Thomas Knudsen, CEO, Asia, Damco

Let’s talk about HR. Do you think HR leaders have the necessary skills and vision required to make it as a CEO?

Often not – not to the CEO level. There may be exceptions, but many HR leaders that I have met are simply not good enough at understanding the key elements of the business. HR business partnering is an area where I sense we need to see stronger HR people.

This is also in terms of data, be it understanding the HR data in itself or understanding the data of the business, as well as financial performance or operational or commercial performance.

Perhaps in HR there is a culture which is more focused on soft values. It is more about talent, leadership, coaching and so forth whereas the CEO role also has a lot of elements which are to do with getting things done and being accountable for numbers. As a CEO, you have to be able to do both.

Yes, HR leaders are still struggling with collecting and using data. What advice would you give in this area?

HR leaders are often great coaches of other functional leaders, on how leaders of other functions can become better HR managers and leaders. Perhaps HR leaders themselves could spend some time with finance and operations people, in particular, on how they use data. They can try to be coached by other business leaders and ask questions like: “If I have this data in HR, how do I apply it?”
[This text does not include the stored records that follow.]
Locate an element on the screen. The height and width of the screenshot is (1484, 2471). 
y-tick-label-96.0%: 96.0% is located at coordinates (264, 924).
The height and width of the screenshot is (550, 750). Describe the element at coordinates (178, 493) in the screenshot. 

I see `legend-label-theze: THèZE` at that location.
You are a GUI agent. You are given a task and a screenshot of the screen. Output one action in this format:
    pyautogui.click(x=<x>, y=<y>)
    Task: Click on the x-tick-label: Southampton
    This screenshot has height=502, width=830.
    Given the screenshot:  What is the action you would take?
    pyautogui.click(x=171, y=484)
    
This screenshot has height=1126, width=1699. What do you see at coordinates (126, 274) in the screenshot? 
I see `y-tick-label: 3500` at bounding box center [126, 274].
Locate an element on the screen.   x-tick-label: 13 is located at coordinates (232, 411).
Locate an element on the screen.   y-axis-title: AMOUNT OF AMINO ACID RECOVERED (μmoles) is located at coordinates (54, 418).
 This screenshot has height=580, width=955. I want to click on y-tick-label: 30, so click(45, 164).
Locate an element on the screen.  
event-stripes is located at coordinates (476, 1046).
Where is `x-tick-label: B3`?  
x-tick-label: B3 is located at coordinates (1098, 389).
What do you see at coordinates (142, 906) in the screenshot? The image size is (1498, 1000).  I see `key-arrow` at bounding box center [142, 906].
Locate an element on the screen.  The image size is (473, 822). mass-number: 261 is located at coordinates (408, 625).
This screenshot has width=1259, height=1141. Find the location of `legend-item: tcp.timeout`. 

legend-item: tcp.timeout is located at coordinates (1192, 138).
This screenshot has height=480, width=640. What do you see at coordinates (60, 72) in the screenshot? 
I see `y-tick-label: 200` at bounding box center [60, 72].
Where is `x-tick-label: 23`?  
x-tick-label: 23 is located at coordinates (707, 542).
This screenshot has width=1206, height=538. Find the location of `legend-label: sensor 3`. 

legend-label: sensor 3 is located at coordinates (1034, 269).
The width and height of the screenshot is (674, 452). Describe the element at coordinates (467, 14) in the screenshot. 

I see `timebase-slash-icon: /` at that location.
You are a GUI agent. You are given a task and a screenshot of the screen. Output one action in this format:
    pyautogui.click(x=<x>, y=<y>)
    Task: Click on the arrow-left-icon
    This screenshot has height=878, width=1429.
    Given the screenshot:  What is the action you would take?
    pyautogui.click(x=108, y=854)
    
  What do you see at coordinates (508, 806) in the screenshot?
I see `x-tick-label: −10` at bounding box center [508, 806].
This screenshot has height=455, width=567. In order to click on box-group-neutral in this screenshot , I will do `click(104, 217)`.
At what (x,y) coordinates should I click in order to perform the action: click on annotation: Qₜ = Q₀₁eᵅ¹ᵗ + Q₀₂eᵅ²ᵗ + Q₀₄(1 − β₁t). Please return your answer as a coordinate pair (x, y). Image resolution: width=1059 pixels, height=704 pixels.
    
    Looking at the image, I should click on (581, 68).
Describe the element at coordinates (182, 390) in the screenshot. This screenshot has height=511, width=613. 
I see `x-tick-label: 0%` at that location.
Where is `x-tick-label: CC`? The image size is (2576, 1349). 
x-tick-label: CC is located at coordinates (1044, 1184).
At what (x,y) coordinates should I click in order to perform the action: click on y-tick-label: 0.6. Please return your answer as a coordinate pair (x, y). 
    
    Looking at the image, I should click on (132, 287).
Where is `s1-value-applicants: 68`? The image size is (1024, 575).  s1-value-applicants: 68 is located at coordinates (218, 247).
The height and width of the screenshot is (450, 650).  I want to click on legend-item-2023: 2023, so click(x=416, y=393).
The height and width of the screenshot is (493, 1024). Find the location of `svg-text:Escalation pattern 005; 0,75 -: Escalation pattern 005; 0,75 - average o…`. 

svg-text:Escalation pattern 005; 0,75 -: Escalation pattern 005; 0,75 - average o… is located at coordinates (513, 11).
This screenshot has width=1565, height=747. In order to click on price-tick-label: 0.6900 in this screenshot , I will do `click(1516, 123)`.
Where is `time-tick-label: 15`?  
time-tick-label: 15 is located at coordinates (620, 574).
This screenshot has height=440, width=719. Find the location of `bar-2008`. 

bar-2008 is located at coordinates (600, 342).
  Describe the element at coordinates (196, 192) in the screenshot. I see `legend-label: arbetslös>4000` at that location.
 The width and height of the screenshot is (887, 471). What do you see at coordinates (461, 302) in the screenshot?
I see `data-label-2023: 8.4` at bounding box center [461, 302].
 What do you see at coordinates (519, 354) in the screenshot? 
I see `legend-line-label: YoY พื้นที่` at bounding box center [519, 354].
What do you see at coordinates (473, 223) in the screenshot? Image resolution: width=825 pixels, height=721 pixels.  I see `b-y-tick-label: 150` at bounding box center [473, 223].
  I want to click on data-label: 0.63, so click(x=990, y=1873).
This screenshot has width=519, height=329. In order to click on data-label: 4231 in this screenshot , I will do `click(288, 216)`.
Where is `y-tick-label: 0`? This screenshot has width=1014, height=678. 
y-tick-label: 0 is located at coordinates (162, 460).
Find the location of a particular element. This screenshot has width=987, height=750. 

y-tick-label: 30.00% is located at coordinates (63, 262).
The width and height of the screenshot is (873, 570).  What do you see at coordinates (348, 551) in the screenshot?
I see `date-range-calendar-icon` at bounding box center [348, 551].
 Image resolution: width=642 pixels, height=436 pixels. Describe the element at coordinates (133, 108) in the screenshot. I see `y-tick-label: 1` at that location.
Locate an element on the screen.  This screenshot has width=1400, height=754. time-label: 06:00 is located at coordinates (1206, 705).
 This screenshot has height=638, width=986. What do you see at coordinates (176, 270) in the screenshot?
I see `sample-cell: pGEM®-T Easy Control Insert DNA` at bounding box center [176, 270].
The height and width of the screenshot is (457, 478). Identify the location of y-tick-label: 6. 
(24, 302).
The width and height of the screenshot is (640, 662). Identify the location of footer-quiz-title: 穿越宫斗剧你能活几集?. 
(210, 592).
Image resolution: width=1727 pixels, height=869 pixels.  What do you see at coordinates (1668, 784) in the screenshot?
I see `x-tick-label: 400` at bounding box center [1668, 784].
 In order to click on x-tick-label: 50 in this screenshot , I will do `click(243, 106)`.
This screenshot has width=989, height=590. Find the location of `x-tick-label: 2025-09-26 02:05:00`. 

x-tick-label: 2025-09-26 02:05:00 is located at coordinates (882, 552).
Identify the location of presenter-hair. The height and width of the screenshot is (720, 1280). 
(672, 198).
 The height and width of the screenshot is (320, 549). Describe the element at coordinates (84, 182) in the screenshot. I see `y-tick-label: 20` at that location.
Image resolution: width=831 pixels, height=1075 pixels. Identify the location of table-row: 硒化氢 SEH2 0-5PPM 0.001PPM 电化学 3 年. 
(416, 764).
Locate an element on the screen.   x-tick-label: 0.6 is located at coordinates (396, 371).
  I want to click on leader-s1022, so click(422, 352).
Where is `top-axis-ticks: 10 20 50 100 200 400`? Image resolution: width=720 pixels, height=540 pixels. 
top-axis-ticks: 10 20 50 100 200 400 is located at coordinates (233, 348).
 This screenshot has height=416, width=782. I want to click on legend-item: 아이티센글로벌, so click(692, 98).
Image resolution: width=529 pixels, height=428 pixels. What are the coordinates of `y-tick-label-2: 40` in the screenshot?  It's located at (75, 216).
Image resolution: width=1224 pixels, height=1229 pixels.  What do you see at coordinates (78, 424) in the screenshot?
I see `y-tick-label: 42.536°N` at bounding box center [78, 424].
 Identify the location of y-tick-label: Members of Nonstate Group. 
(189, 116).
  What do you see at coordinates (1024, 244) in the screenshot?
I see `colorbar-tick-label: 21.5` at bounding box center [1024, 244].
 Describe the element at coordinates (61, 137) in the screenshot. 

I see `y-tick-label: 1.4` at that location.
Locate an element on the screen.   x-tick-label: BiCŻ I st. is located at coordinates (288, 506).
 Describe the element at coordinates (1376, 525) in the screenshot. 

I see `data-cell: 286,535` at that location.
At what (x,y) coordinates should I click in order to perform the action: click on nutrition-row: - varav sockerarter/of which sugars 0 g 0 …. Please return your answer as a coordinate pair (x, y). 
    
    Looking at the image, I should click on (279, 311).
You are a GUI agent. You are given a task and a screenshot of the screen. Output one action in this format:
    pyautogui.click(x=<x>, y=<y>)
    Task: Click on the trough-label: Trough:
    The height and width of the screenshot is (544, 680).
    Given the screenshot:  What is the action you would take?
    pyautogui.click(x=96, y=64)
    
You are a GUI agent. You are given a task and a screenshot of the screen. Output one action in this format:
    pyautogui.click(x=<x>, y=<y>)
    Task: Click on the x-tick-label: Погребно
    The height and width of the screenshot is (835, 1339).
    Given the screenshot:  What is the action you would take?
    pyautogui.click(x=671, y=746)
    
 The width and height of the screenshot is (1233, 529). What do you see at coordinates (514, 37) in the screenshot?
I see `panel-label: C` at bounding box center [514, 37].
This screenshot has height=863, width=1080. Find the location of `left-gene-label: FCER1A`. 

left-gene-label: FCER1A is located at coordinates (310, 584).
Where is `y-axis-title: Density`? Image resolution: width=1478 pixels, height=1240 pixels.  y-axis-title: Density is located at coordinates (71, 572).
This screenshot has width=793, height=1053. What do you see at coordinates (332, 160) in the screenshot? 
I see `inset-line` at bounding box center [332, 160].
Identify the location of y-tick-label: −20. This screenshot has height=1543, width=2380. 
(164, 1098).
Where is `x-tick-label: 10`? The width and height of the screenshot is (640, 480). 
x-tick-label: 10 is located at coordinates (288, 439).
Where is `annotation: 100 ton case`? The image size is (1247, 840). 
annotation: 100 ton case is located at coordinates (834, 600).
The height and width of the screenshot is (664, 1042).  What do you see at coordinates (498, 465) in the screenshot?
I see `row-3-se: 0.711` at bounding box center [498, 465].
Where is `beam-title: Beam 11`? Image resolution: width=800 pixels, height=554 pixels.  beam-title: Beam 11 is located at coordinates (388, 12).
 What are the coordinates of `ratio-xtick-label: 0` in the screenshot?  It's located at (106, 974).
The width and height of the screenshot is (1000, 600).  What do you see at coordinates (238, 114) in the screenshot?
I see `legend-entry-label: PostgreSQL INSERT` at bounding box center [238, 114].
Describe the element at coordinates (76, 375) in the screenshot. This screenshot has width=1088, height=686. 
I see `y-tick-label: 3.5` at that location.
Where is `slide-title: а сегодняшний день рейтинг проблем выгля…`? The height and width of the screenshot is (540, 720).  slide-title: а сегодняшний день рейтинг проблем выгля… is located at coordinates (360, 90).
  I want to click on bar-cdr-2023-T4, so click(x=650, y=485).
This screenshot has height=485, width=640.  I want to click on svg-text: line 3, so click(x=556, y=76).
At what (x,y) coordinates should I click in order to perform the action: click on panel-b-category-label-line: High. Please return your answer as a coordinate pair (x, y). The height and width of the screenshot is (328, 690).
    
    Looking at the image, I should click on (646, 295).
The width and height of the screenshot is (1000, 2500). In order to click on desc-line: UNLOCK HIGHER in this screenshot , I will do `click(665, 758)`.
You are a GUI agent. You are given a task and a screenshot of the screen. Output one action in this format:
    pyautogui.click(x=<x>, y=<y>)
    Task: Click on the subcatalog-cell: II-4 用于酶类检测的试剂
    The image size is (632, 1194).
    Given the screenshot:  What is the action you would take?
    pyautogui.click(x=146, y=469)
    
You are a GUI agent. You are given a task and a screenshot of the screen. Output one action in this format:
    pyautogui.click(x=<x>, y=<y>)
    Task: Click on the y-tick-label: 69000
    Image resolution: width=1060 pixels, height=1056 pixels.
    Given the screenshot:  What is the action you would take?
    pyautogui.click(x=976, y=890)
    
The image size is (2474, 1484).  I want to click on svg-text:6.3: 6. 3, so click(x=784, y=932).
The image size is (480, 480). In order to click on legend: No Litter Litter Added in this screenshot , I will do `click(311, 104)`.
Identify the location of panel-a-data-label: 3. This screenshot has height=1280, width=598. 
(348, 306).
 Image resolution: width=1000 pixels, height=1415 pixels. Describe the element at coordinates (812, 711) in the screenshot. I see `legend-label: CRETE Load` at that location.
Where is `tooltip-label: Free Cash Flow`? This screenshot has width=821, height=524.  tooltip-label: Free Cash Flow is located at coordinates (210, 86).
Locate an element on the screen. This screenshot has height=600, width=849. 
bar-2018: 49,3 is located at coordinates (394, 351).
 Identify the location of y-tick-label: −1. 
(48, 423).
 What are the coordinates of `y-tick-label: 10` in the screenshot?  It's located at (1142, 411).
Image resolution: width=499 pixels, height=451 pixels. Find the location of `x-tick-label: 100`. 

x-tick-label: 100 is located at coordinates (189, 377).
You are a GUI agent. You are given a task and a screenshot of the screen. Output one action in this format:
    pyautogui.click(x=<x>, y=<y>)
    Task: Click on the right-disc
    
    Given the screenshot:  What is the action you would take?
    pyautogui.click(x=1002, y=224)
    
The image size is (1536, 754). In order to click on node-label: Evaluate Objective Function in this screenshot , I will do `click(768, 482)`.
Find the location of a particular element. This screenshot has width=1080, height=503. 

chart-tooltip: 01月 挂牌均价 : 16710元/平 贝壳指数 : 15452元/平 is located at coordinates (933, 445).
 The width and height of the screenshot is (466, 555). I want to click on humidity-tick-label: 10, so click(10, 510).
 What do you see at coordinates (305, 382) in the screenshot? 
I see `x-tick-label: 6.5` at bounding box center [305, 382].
Perhaps through getting coaching and reverse input from functional managers, they can use data better.

How easy is it for the HR function to become disconnected from other business units?

It has certainly happened in Maersk Line before. With Rupert [Brown, head of HR APAC] and his predecessor I feel that HR has become much closer to the business, but I have certainly seen examples where HR is not an intricate part of the business.

Thomas Knudsen, CEO, Damco

How do you think the HR function can become more strategic and be a better business partner?

I think it is a question of being in the business. Be out meeting with people, see if you can get in front of customers, meet with suppliers. It is about really sensing and feeling the business. Also have conversations with people about the business, not only about HR-related subjects. You need to passionately want to know what’s going on in the business; this is the first and foremost step.

What is your overall view of HR as a business function?

I think it is essential, and I’ll give you one example why. Three years ago, Maersk Line was losing significant amounts of money every day. We had the same hardware as we have today, we had the same external environment. Two years later, we are making a 9% return on investment on our capital, but we are doing things differently with our people.

For me, the employees are by far the most important lever for financial performance which you can find, and HR is an important enabler of that.